Real Housewives of Beverly Hills :* My queen Lisa Vanderpump keeps me entertained. I'm watching this while I'm on hiatus from Real Housewives of Atlanta. On season 4 of Atlanta and season 2 of Beverly Hills.

I'm also waiting for Cycle 22 of ANTM to redeem itself from that atrocity called cycle 21. Serious ****, it was abysmal.

AND ALSO DEGRASSI BECAUSE IT IS NOT BEING CANCELLED. SERIOUS **** I WEPT WHEN THEY ANNOUNCED IT WOULD BE CANCELLED. ITS BEEN 13 SEASONS ITS TOO LATE TO GO BACK.

Finding Carter is good too, also waiting for RPDR and PHMNBFF.

Tl;dr I watch a lot of shows.


----------



## KaydeeKrunk (Jul 11, 2015)

Last thing I watched was Family Guy cause I needed some noise to sleep to on Netflix.


----------



## louise23 (Jul 11, 2015)

I don't really watch TV but I did watch Harry Potter on dvd


----------



## brutalitea (Jul 11, 2015)

Just watched an episode of Criminal Minds (season 3).


----------



## kassie (Jul 11, 2015)

Currently watching Parks & Recreation... plus a whole bunch of other shows I'm putting off at the moment.


----------



## Klave (Jul 14, 2015)

The most recent show I finished watching was the most recent season of Marvel Agents of Shield which I think was number 2. That was really great and had a great plot twist at the end. The whole season I was rooting for Fitz and Simmons! They've really changed though and I'm not sure if I prefer them in Season 1. Skye of course is great too.

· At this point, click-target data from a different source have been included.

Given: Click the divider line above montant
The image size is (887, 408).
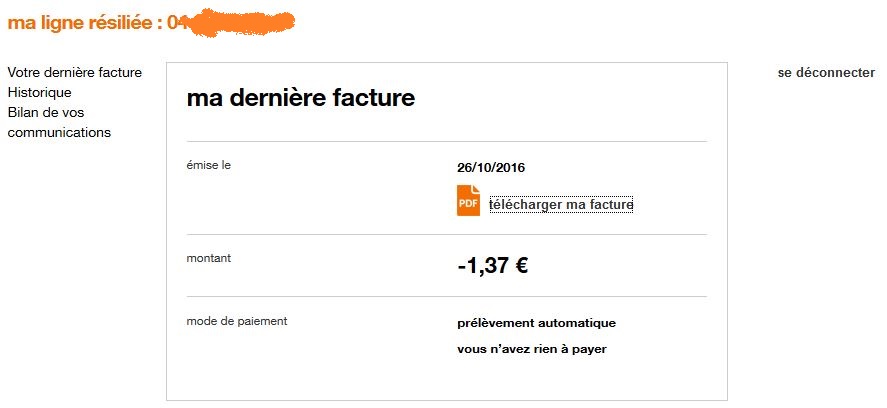Looking at the screenshot, I should tap(446, 235).
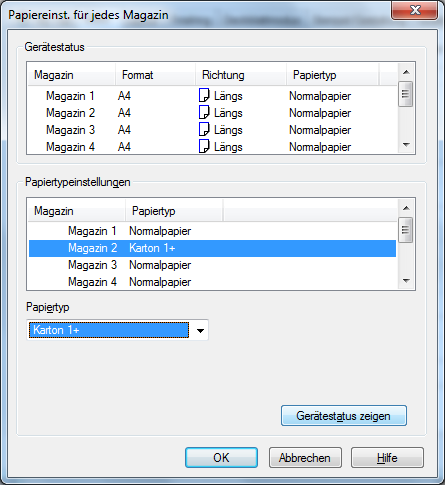Click the Längs page icon in Magazin 3 row
The image size is (445, 485).
point(204,129)
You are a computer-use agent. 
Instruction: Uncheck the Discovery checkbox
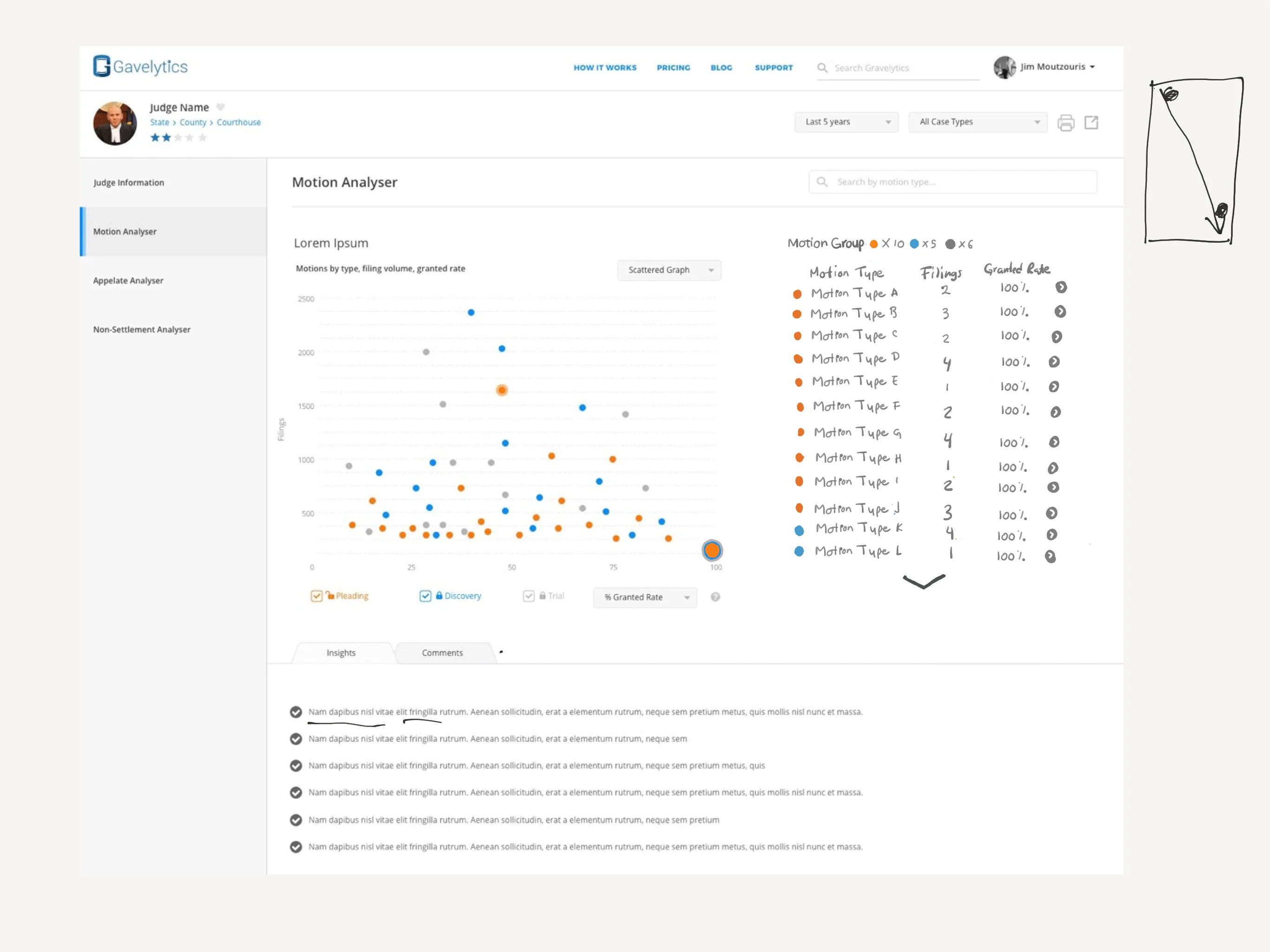[425, 596]
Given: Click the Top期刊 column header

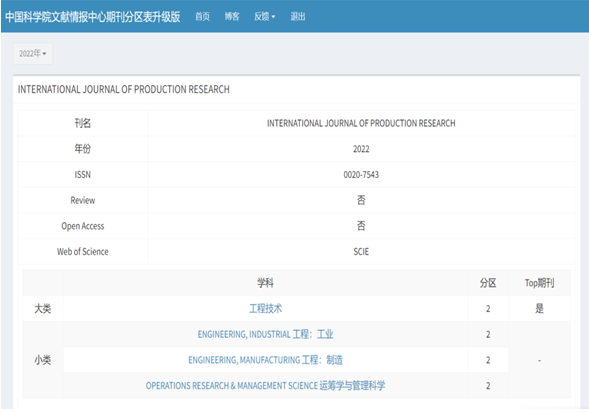Looking at the screenshot, I should coord(539,283).
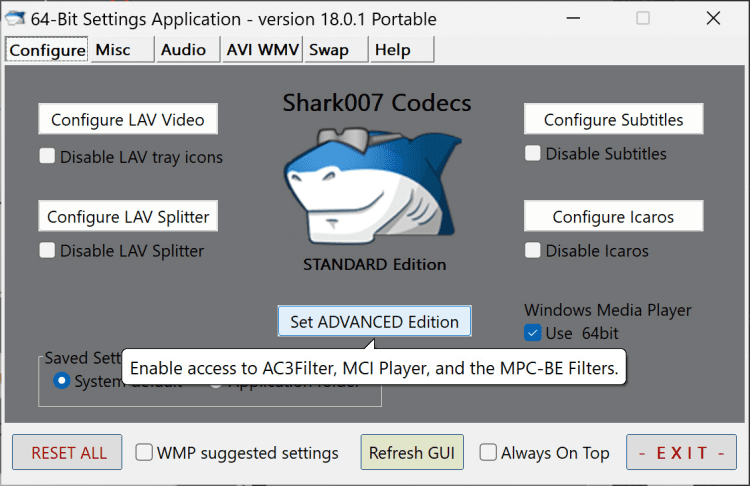750x486 pixels.
Task: Go to the AVI WMV tab
Action: pos(262,50)
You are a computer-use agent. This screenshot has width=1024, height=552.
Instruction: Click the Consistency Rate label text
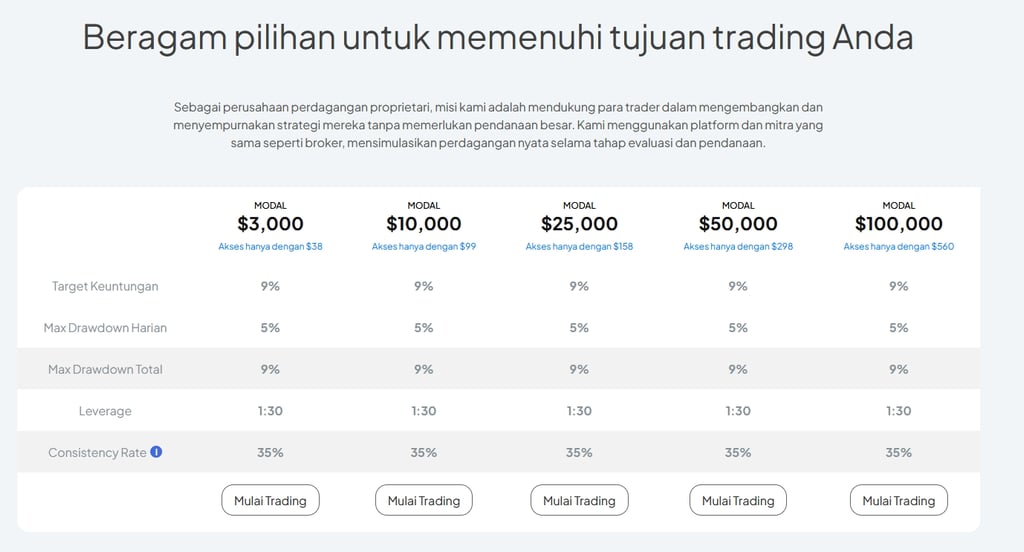tap(97, 453)
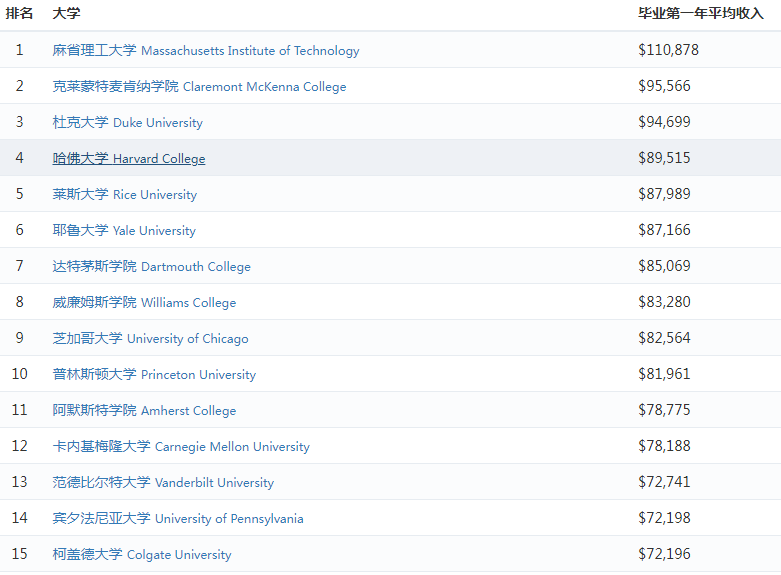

But my favorite show is The 100. Season 2 ended a couple months ago and that was so so great. Season 1 started off a little shaky but the development was so brilliant. I was on edge the whole of Season 2 - they dropped a lot of romance/love interest plot and focused on everything else making it amazing. The plot twist at the end of Season 1 can never be matched but I am really interested in what will happen in Season 3. The finale of Season 2 was so emotional and there's going to be a huge impact on what will happen next.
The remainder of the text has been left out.